Edges have three properties: $e.1$ and $e.2$ are the vertices that $e$ connects, and $e.w$ is the weight of $e$. The edge connecting $x$ and $y$ (that is, $e$ such that $e.1=x$ and $e.2=y$ or vice versa) may be denoted by $e_{x,y}$. Suppose $T$ is a minimum spanning tree of $G$ and we decrease the weight of an edge not in $T$. $\text{FindMST}$ takes as input $T$ and the modified edge $e$.

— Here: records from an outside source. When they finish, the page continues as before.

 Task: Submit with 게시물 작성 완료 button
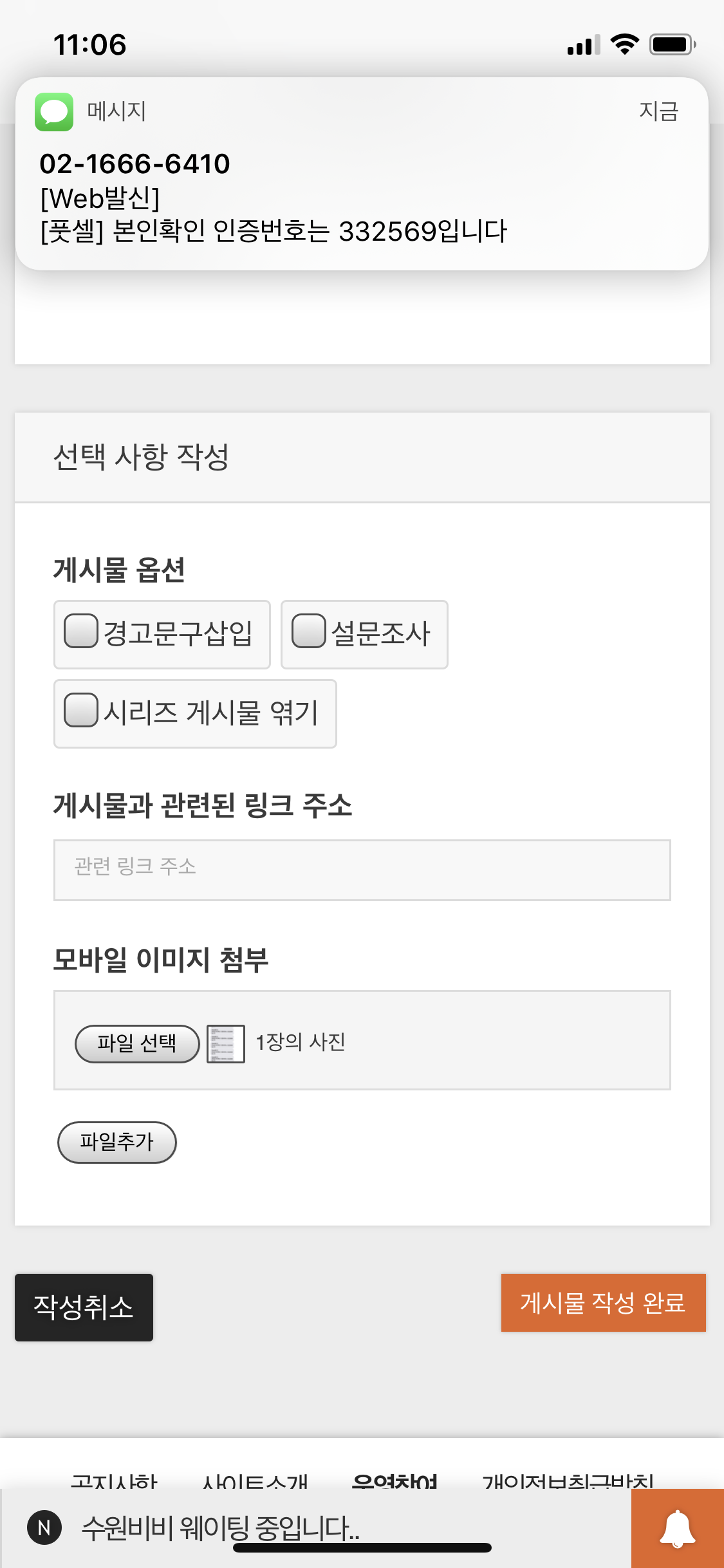coord(603,1302)
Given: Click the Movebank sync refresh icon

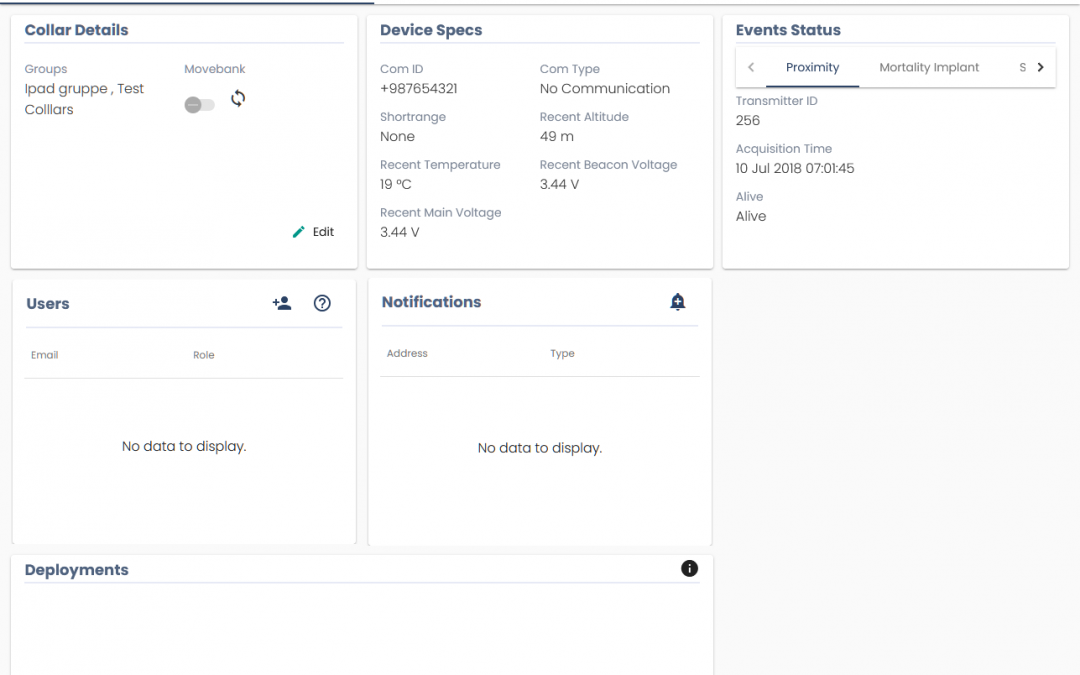Looking at the screenshot, I should [238, 98].
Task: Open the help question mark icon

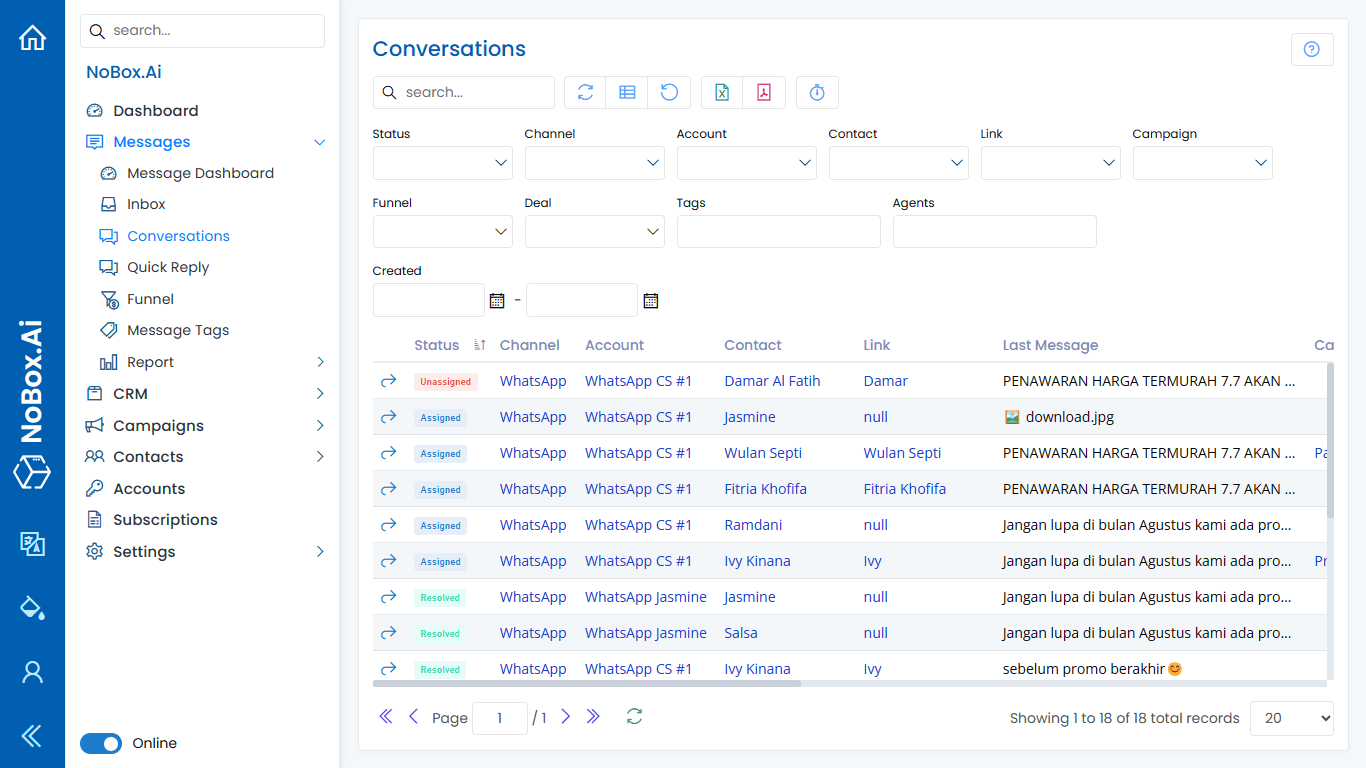Action: (1312, 49)
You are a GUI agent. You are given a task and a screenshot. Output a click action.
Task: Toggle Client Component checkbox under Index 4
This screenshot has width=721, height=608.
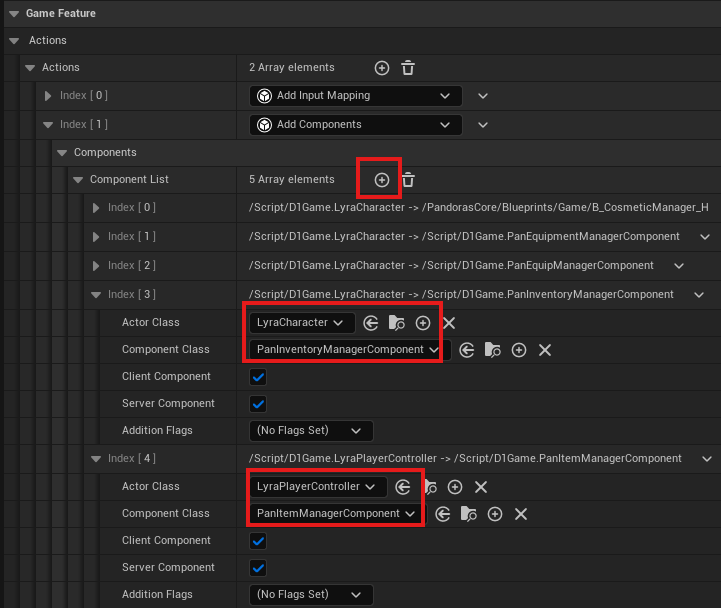pyautogui.click(x=258, y=541)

$$\begin{array}{rlr}& \text{FindMST}(T,e):& \\ & P\leftarrow \text{concatenate}([e],\text{FindPath}(T,e.1,e.2))& \\ & & \\ & maxWeightEdge\leftarrow e& \\ & & \\ & \text{for }p\in P:& \\ & \text{if }p.w>maxWeightEdge.w:maxWeightEdge\leftarrow p& \\ & & \\ & \text{return }P+e-maxWeightEdge& \\ & & \\ & & \\ & & \\ & \text{FindPath}(T,x,y):& \\ & E\leftarrow \text{Stack}()& \\ & E.\text{push}(x)& \\ & \text{for }v\in V(T):v.\text{path}\leftarrow [],v.\text{visited}\leftarrow \text{False}& \\ & x.\text{visited}\leftarrow \text{True}& \\ & \text{While }E:& \\ & v\leftarrow E.\text{pop}()& \\ & \text{for }w\in N(v)\text{ such that }w.\text{visited}=\text{False}:& \\ & w.\text{path}\leftarrow v.\text{path}.\text{append}(e_{v,w})& \\ & \text{if }w=y:\text{return }w.\text{path}& \\ & E.\text{push}(w)& \\ & w.\text{visited}\leftarrow \text{True}& \end{array}$$

The algorithm works by finding the unique cycle $C$ in $T+e$, and deleting the maximum weighted edge $m$ to obtain a new tree $T^{\prime }$.

Suppose $T^{\prime }$ is not a minimum spanning tree in the new graph. There must exist another minimum spanning tree $T^{\prime \prime }$ with $w(T^{\prime \prime })<w(T^{\prime })=w(T)+e.w-m.w$. $T^{\prime \prime }$ must contain $e$, since if it didn’t, it would contradict the minimality of $T$ with the original weights.

Consider $T^{\prime \prime }-e$. It has two connected components. There must exist edges in $C$ which are not in $T^{\prime \prime }$, since $T^{\prime \prime }$ is a tree. Further, there must exist an edge $k$ in $C\setminus E(T^{\prime \prime })$ which connects the two connected components of $T^{\prime \prime }$: If all the edges of $C$ connected vertices in the same connected component, it would imply $e.1$ and $e.2$ lie in the same connected component - a contradiction. Thus, $T^{\prime \prime }-e+k$ is a spanning tree. Now,

$$w(T^{\prime \prime }-e+k)=w(T^{\prime \prime })-e.w+k.w⩽w(T^{\prime \prime })-e.w+m.w<w(T).$$

Since $T^{\prime \prime }-e+k$ does not contain $e$, this contradicts the minimality of $T$.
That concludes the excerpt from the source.